Born in California and raised in Kent, Lieu Hoang nearly succumbed to the gravitational pull of University of Washington's Foster School of Business before logging a single minute of professional kitchen experience.

“It was kind of a trend back then for everybody at UW to join the business school,” Hoang says of her college years. “But when you’re really itching to do something else like cook you can’t just sit in a big lecture hall.”

So instead Hoang found her way into the lecture kitchens at Seattle Central Community College’s Culinary Academy and her first cooking job at Ballard’s Shiku Sushi. She quickly upgraded to Poppy, then Lark, and most recently to the sous chef position at Ballard's Brimmer and Heeltap.

While her culinary skills are garnering some attention, Hoang doesn’t think her professional progress will take her anywhere but here.

“For a long time I wanted to move to Spain and live the Spanish lifestyle,” Hoang says. “But now that I’m back in Seattle I think I am here for good.”

Here are a few of Lieu Hoang’s favorite things, besides Seattle itself.

Dish to make at home: A pot of soup.

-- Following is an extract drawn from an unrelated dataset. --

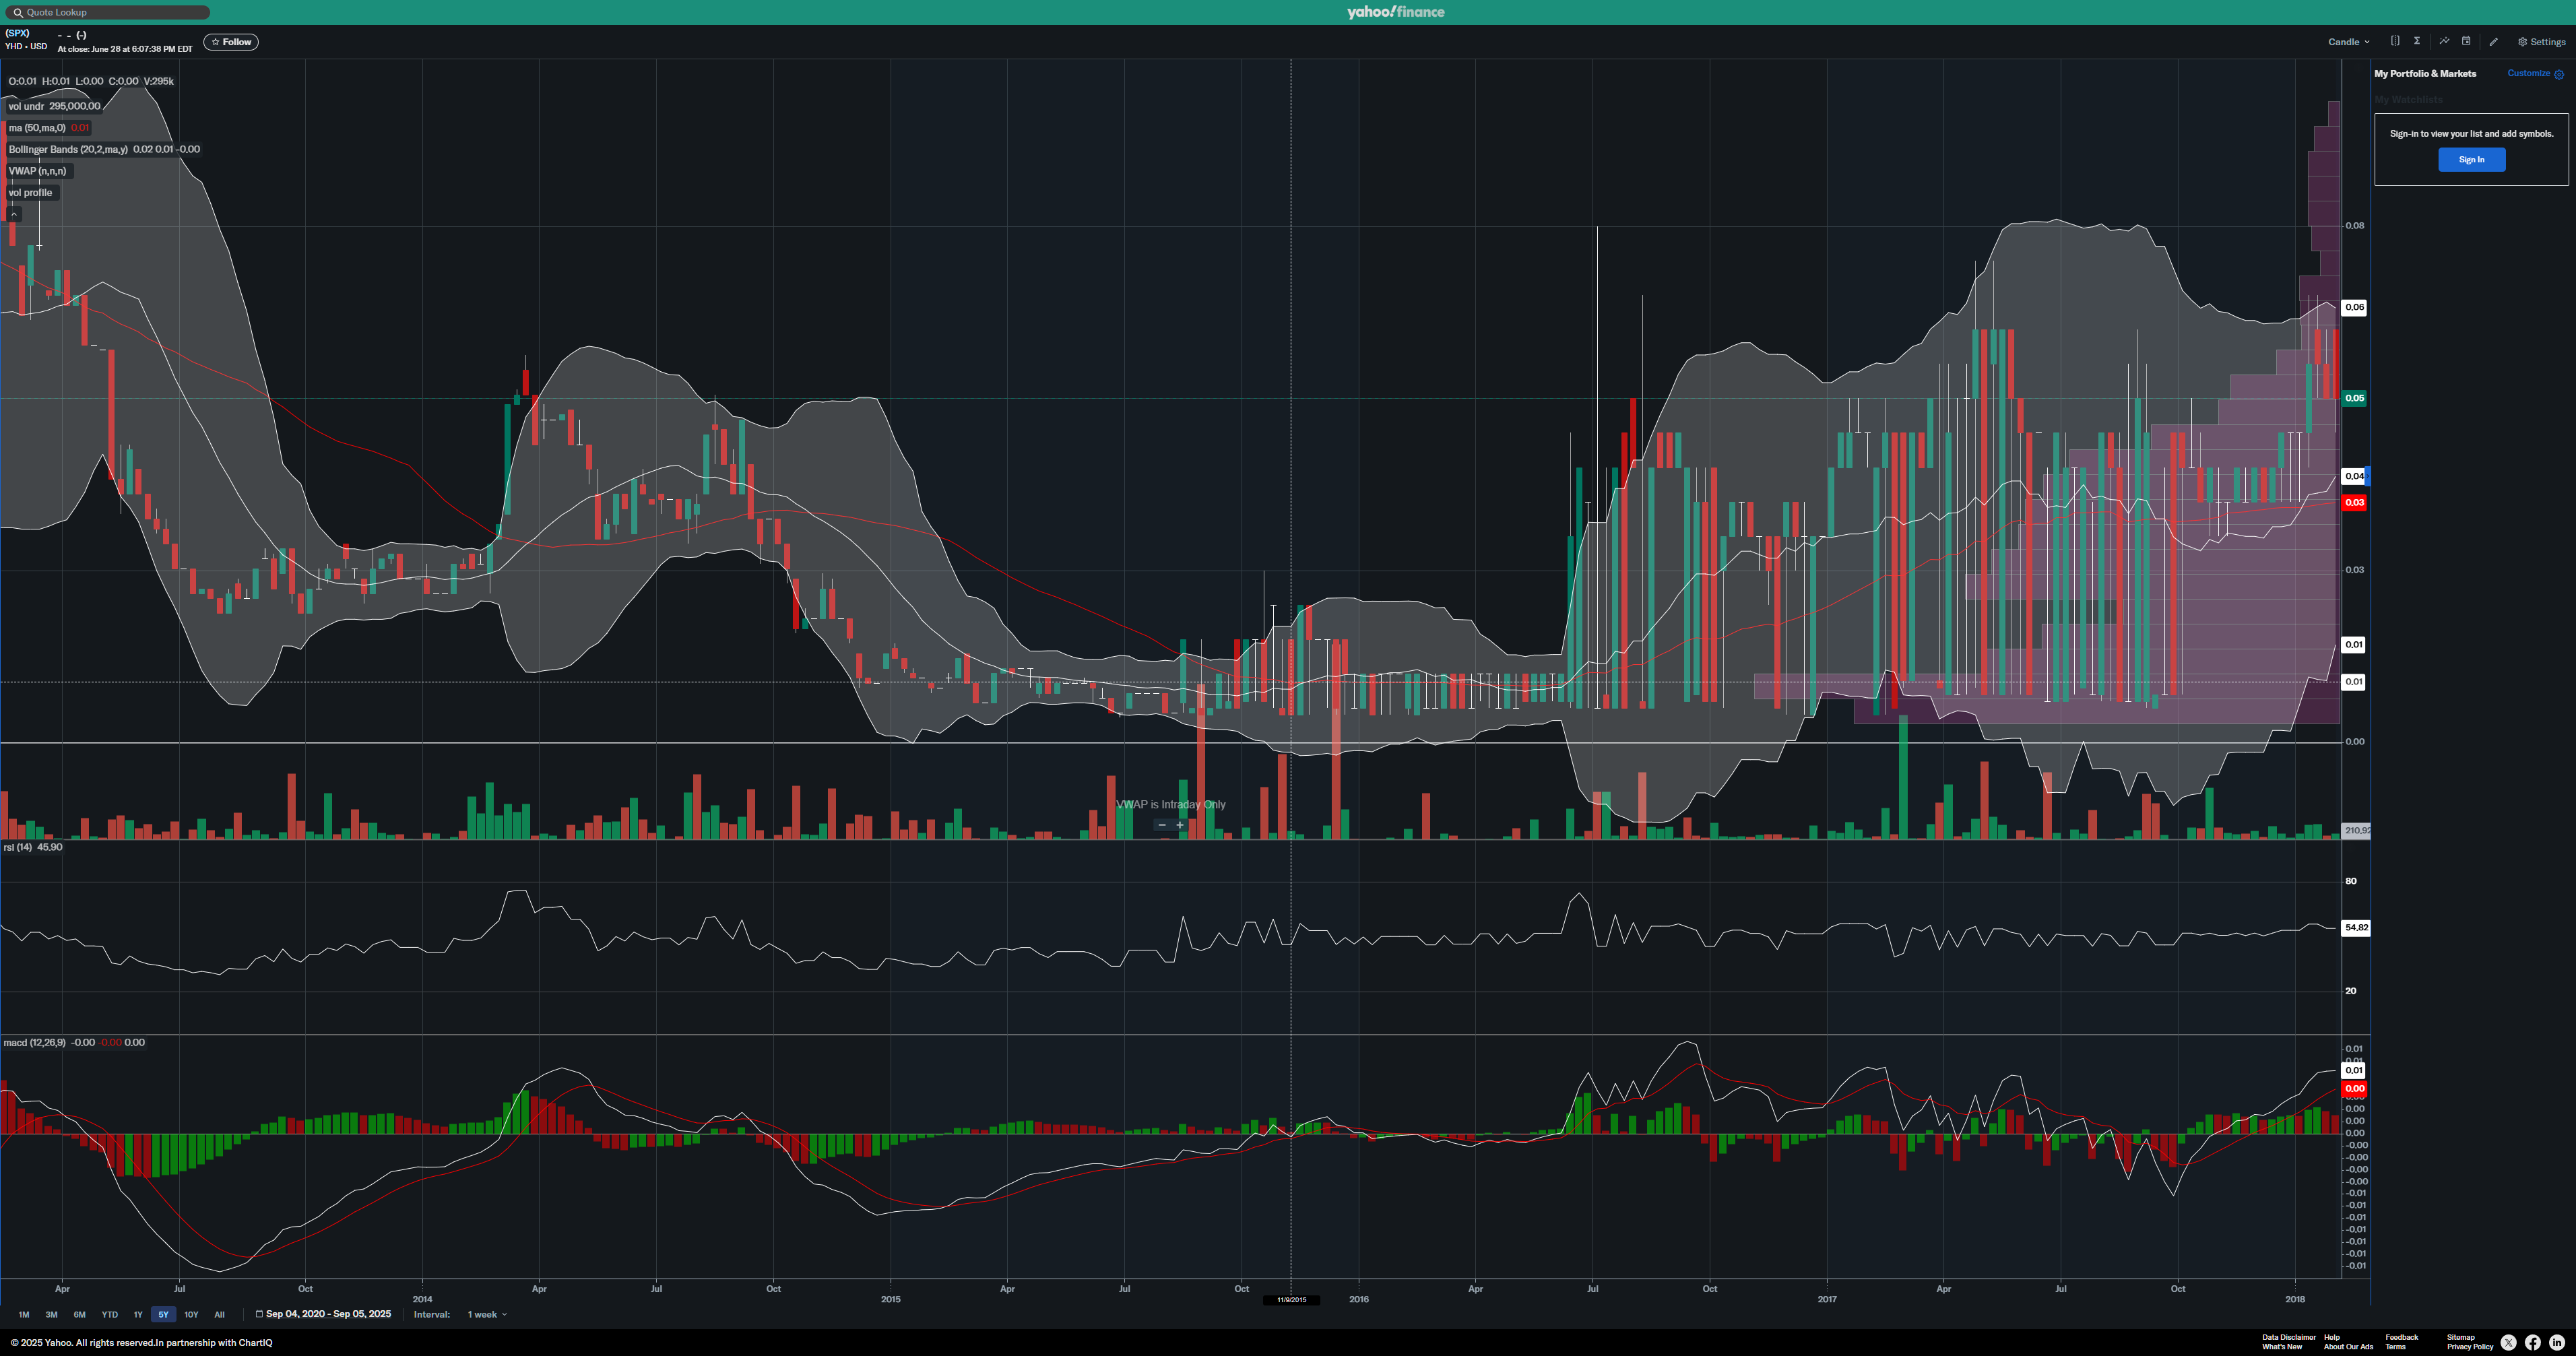Click the sigma statistics icon

[2417, 41]
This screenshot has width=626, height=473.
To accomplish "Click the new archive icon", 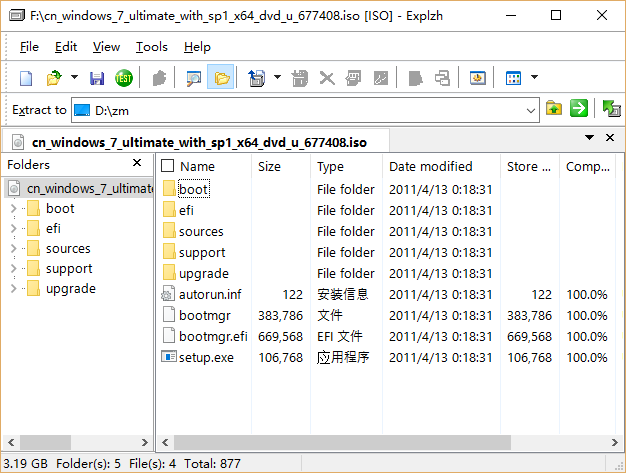I will point(27,78).
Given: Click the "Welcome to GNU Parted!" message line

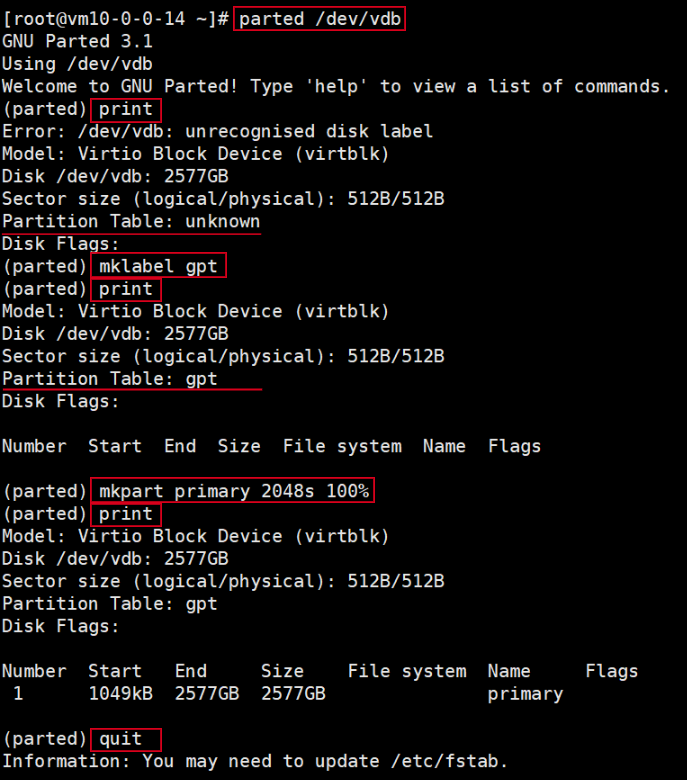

Any type of soup. Cooking with Joe Ritchie, my fiancé, and making a pot of soup to last a few days is pretty satisfying.

 Dish to impress guests: Currently, lamb and beef that I helped slaughter on my sister-in-law’s farm.  When using ingredients like this they have extra meaning and a greater sense of what it actually takes to provide food. 

Item on the Brimmer and Heeltap menu: The seasonal seafood. I'm always in charge of it and so it allows me to be creative, use what's fresh, and bring my thoughts and ideas to fruition. 

Secret ingredient: Garlic and fish sauce. Those are my staples. More recently, berebere—an Ethiopian spice. I hate to share because everyone will start using it. 

Breakfast dish: Eggs. I love it and hate it. I have eggs for breakfast almost everyday and I can utilize them in so many ways, but one can always get tired of a favorite.

Lunch spot: Saigon Deli. A Vietnamese iced coffee and a rice plate

People I'd like to cook with: I would like to have the opportunity to cook with both my grandmothers. To be able to witness what they fed my parents would be a neat look into what different generations are able to eat and how food is passed down.

Place to eat on a day off: At home, on my rooftop deck, or my mom and dad's house. But who can refuse a fancy meal out?

Recently splurged on: A ​$200 trash can. I felt really strange forking up that cash, but man it's a pretty sleek looking trash can. I guess you can say it’s a display trash can.

The crowds in Ballard are... Gregarious. Engaging. More often than not Seattleites tend to look away and not smile at one another but I find people on Market Street and around the neighborhood actually want to wish each other a good day.